丸善さんのキッとした睨みだけで麻衣はそれに従った。

「…………」

ダメだ。色んなことが急に起こりすぎて、頭がついていけない。麻衣が俺の傍からいなくなる?

「嘘だ、こんな……こんな……」

「坊主、現実逃避はなにもならないぞ」

「もう本当に……どうにもならないんですか?」

「答えは変わらん」

「…………」

「誠さん……」

「これ以上、ここにいても埓があかねえ。今日はもう帰って、頭冷やせ。おい、黒瀬」

「はっ――行くぞ、小僧」

「…………」

黒瀬さんに腕を掴まれ、強制的に起立させられる。

「誠さん……」

「麻衣……」

黒瀬さんに連れられながら、最後に見た麻衣の顔はとても悲しげで今にも泣き出しそうな顔だった。

「…………」

「気をしっかりして帰れ。帰ったらまず寝ろ。でなければ、考えがまとまらないぞ」

「…………」

「冷静さがなければ、決断も鈍る。
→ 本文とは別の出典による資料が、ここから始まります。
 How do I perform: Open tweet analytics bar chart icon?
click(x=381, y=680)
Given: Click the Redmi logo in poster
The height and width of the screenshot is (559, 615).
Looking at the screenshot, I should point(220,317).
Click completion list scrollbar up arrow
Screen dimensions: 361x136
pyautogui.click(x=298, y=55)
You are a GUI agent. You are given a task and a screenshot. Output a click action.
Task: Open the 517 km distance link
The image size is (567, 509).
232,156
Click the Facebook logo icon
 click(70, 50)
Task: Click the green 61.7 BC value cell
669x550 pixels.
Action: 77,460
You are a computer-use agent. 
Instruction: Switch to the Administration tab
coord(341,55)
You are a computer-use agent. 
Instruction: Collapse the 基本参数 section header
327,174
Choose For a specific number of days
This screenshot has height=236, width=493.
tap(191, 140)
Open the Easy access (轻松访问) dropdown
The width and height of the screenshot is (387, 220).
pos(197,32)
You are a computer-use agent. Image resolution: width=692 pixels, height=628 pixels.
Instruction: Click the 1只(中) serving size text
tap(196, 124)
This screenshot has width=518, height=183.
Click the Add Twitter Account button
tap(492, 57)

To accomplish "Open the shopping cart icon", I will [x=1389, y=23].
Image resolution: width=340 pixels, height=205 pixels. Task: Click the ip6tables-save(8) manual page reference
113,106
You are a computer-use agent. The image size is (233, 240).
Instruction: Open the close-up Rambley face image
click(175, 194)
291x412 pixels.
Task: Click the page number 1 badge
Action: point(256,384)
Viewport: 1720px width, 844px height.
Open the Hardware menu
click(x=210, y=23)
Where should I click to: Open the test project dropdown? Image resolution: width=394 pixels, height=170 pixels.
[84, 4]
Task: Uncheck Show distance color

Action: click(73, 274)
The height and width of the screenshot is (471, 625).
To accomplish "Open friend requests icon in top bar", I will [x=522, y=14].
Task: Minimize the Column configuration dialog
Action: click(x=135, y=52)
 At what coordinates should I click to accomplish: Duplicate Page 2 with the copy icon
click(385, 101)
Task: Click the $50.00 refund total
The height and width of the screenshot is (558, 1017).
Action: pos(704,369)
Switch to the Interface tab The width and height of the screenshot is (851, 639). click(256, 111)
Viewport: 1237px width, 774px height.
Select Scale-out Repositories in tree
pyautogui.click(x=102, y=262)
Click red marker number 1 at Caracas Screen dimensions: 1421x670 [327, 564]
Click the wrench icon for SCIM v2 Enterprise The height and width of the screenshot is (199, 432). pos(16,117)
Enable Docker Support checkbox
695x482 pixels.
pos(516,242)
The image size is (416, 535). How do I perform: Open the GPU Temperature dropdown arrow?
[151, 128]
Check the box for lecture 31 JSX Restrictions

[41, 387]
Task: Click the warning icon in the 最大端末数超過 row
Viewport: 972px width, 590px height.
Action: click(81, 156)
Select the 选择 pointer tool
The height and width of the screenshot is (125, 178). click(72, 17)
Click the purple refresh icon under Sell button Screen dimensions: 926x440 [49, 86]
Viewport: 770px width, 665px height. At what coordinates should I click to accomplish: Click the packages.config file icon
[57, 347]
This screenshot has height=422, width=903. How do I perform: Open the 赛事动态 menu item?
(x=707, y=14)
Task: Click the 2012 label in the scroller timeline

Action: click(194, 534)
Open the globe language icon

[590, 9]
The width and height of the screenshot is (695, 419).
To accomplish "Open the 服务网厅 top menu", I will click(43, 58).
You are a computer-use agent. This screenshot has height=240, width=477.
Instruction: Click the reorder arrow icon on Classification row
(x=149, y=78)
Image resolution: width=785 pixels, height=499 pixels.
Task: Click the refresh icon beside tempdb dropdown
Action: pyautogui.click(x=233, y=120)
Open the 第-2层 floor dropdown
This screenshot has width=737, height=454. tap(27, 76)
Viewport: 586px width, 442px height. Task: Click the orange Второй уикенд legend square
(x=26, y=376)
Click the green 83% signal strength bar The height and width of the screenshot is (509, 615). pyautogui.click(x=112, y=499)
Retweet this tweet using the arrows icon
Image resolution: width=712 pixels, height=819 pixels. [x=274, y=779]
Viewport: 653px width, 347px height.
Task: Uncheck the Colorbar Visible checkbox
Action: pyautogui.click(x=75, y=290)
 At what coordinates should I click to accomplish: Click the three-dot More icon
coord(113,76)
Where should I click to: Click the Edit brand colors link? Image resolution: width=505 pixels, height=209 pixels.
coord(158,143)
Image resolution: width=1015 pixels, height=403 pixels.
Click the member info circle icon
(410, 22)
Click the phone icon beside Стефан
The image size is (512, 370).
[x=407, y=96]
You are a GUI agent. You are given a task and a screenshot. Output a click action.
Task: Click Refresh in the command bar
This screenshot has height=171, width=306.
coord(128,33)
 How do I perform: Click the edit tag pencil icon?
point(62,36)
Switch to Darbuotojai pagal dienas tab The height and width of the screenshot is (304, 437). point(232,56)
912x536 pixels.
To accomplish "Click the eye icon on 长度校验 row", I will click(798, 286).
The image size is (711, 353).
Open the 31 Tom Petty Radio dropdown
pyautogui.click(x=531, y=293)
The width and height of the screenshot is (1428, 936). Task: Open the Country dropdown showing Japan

いざという時、後悔するのは自分だ」

「…………」

「……またな」


黒瀬さんが去っていった後も俺はその場に立ち尽くし、どうやって帰ったのか、気が付けば自分の部屋だった。

「もうどうすることもできないのか……」

諦めるにしても、大切な思い出すら作れないなんて……。

「は、はは、ははは……」

もうおしまいだ。なにもかも終わったんだ。俺にはもうなにも……。

「麻衣……麻衣……麻衣……!」

その夜、いつ眠ったのかもわからないほど涙を流した。